On the subject of mages in Shadowrun, I though the point of cyberpunk settings (at least when they're being played with grit rather than cyber-superheroes) is that everything you have the corpos/government have better. So you have to be very quick, very stealthy, or both in order to not get turned into a red smear on the floor when Magical MaxTac shows up. So if you have a group with a very powerful mage and you start gaining reputation for your work, it makes perfect sense the usual targets would work to harden their defenses against the vectors of attack that worked on them before.

Cyberpunk settings might be close to grimdark in how static the status quo is, but they're still living worlds. It's not like exploring a dungeon cut-off from the world for centuries.
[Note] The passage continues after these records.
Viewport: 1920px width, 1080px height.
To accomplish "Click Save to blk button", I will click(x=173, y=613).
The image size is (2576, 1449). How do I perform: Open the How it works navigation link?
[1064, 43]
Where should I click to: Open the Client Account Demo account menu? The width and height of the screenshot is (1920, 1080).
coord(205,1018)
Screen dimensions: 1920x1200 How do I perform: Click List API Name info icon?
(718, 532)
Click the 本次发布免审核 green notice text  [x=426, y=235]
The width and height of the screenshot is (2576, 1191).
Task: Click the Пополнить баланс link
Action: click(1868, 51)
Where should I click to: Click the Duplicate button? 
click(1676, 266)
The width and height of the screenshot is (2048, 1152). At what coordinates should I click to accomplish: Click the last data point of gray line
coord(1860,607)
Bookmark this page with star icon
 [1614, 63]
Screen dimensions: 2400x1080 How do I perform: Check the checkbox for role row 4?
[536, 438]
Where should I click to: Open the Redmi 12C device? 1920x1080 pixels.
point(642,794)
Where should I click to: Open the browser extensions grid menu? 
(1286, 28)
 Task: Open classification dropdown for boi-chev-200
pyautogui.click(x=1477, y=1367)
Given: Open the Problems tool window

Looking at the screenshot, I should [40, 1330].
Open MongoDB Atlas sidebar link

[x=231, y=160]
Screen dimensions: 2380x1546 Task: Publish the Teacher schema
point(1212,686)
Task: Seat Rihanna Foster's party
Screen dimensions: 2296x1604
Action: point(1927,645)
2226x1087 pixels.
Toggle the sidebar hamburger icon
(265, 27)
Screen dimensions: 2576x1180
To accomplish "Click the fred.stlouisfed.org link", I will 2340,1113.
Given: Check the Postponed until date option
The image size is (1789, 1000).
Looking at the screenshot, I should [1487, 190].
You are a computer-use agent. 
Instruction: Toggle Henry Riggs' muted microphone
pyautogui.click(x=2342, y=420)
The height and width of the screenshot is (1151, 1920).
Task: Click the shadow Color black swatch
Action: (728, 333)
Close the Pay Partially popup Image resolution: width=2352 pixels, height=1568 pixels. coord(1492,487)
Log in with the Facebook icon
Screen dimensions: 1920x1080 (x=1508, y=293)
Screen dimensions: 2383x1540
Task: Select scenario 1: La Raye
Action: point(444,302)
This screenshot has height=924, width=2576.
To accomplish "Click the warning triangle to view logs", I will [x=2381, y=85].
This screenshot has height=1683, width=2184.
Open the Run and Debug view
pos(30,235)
Enemies should adjust to your tactics if you lean too much on any given thing.
 
On the subject of mages in Shadowrun, I though the point of cyberpunk settings (at least when they're being played with grit rather than cyber-superheroes) is that everything you have the corpos/government have better. So you have to be very quick, very stealthy, or both in order to not get turned into a red smear on the floor when Magical MaxTac shows up. So if you have a group with a very powerful mage and you start gaining reputation for your work, it makes perfect sense the usual targets would work to harden their defenses against the vectors of attack that worked on them before.
The corps certainly love to get their hands on any mage they can and will reward staff mages generously. But they really had to scramble to do this because to begin with most of the mages weren't very establishment. The largest organised bloc at first were Howling Dan Coyote's faction who were considered terrorists by the government (because they were). Other mages were pretty much going their own way as magic was new and there wasn't really any structured societal path for them. Plus, people who hear voices are never the easiest recruitment pool to begin with! When Sam starts hearing the Dog totem talk to him, it's not saying "focus more on meeting your deadlines".

My feel is that Corps have always been a bit on the back foot with mages though have turned that around a bit by 2070 and you'll find plenty of corp-sponsored hermetic circles, etc.

In any case, the speed you can move through astral space, even if they don't have many to allocate to all sites, dispatching a mage on the astral or a spirit, can still have reinforcements there quickly. Outsourcing to private companies can serve the same role for the A corps as well.

Cyberpunk settings might be close to grimdark in how static the status quo is, but they're still living worlds. It's not like exploring a dungeon cut-off from the world for centuries. Enemies should adjust to your tactics if you lean too much on any given thing.
Absolutely. And always look out for the ones that wont leave it at the end of the run. Wasn't there something about runners charging extra for jobs against Saeder-Krupp because Lofwyr literally had a revenge budget that was filed under Marketing? Without irony - he considers financing hits on anyone who targets the corp as good PR.